Zheng Xi, Chang Richard L, Cui Xiao-Xing, Avila Gina E, Hebbar Vidya, Garzotto Mark, Shih Weichung Joe, Lin Yong, Lu Shou-En, Rabson Arnold B, Kong Ah Ng Tony, Conney Allan H
Susan Lehman Cullman Laboratory for Cancer Research, Department of Chemical Biology, Ernest Mario School of Pharmacy, Rutgers, The State University of New Jersey, Piscataway 08854, USA.
Clin Cancer Res. 2006 Jun 1;12(11 Pt 1):3444-51. doi: 10.1158/1078-0432.CCR-05-2823.
To investigate the effects of 12-O-tetradecanoylphorbol-13-acetate (TPA) in combination with paclitaxel (Taxol) on prostate cancer cells cultured in vitro or grown as tumors in immunodeficient mice.

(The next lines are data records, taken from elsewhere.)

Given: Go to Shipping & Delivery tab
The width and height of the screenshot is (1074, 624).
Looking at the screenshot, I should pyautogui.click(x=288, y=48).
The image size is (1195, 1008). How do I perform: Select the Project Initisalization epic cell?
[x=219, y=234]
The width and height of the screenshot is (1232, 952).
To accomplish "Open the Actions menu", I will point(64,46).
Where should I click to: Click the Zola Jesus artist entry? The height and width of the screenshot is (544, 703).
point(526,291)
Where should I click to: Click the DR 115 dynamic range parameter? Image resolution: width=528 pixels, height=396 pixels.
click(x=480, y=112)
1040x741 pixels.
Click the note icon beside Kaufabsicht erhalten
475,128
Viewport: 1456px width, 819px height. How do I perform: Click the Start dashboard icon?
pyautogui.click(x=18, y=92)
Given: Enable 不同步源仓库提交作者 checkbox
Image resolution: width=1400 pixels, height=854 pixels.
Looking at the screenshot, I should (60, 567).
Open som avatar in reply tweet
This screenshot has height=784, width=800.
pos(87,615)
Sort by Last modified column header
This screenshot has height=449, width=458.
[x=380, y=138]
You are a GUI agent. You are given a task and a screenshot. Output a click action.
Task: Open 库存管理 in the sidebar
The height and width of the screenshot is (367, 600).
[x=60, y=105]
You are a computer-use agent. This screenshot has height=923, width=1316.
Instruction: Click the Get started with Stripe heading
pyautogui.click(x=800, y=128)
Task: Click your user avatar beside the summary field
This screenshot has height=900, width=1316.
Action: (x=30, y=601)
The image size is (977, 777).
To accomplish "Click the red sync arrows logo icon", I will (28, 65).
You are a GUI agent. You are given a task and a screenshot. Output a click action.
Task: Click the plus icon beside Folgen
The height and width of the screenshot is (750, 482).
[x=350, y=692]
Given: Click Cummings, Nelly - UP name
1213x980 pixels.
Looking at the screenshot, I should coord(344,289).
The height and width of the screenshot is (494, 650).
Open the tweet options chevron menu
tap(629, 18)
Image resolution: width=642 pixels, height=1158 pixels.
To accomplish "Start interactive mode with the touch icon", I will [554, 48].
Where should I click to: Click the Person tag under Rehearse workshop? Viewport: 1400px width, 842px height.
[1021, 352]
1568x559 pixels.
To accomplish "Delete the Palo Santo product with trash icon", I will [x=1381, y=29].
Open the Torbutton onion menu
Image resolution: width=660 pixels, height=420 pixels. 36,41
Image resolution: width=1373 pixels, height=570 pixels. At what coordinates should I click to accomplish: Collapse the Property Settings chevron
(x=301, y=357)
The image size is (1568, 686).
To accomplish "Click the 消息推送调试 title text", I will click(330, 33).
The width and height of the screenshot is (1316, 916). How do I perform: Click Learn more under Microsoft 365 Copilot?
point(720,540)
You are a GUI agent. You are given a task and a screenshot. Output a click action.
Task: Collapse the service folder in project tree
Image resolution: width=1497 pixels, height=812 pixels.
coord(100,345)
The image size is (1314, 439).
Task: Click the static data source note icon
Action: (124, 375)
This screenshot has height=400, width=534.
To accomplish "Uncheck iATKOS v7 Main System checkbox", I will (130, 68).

Human prostate cancer LNCaP cells in culture were treated with TPA alone or in combination with paclitaxel. NCr immunodeficient mice with well-established LNCaP tumors received i.p. injections with vehicle or with TPA, paclitaxel, or TPA in combination with paclitaxel. The animals either received daily treatment for 5 consecutive days followed by a 2-day intermission, which was repeated for a total of 28 days (experiment 1), or continuous daily treatment for 28 days (experiment 2).
Treatment of LNCaP cells with a combination of TPA and paclitaxel synergistically inhibited the growth and induced apoptosis in cultured LNCaP cells, and this treatment also induced a marked increase in phosphorylated c-Jun-NH2-kinase (JNK). In animal experiments, tumor growth occurred in all mice treated with vehicle. When treated with TPA alone, the percentage of animals with some tumor regression was 33% in experiment 1 and 100% in experiment 2. Treatment of animals with paclitaxel alone caused some tumor regression in 17% and 57% of the animals in experiments 1 and 2, respectively. All animals treated with TPA + paclitaxel in both experiments had some tumor regression.
TPA and paclitaxel in combination had a stronger inhibitory effect on the growth of LNCaP cells in culture or as xenograft tumors in immunodeficient mice than either agent alone. Clinical trials with TPA alone or in combination with paclitaxel in patients with prostate cancer may be warranted.
研究12 - O - 十四烷酰佛波醇 - 13 - 乙酸酯(TPA)与紫杉醇联合应用对体外培养或在免疫缺陷小鼠体内形成肿瘤的前列腺癌细胞的影响。
体外培养的人前列腺癌LNCaP细胞分别用TPA单独处理或与紫杉醇联合处理。已建立LNCaP肿瘤的NCr免疫缺陷小鼠腹腔注射溶媒、TPA、紫杉醇或TPA与紫杉醇的组合。动物要么连续5天每日接受治疗,随后间歇2天,如此重复共28天(实验1),要么连续28天每日接受治疗(实验2)。
TPA与紫杉醇联合处理LNCaP细胞可协同抑制其生长并诱导培养的LNCaP细胞凋亡,且该处理还导致磷酸化c - Jun氨基末端激酶(JNK)显著增加。在动物实验中,所有接受溶媒处理的小鼠肿瘤均生长。单独用TPA处理时,实验1中出现部分肿瘤消退的动物百分比为33%,实验2中为100%。单独用紫杉醇处理动物时,实验1和实验2中分别有17%和57%的动物出现部分肿瘤消退。两个实验中所有接受TPA + 紫杉醇处理的动物均出现部分肿瘤消退。
TPA与紫杉醇联合应用对体外培养的LNCaP细胞或免疫缺陷小鼠体内异种移植肿瘤生长的抑制作用比单独使用任何一种药物都更强。或许有必要对前列腺癌患者单独使用TPA或TPA与紫杉醇联合进行临床试验。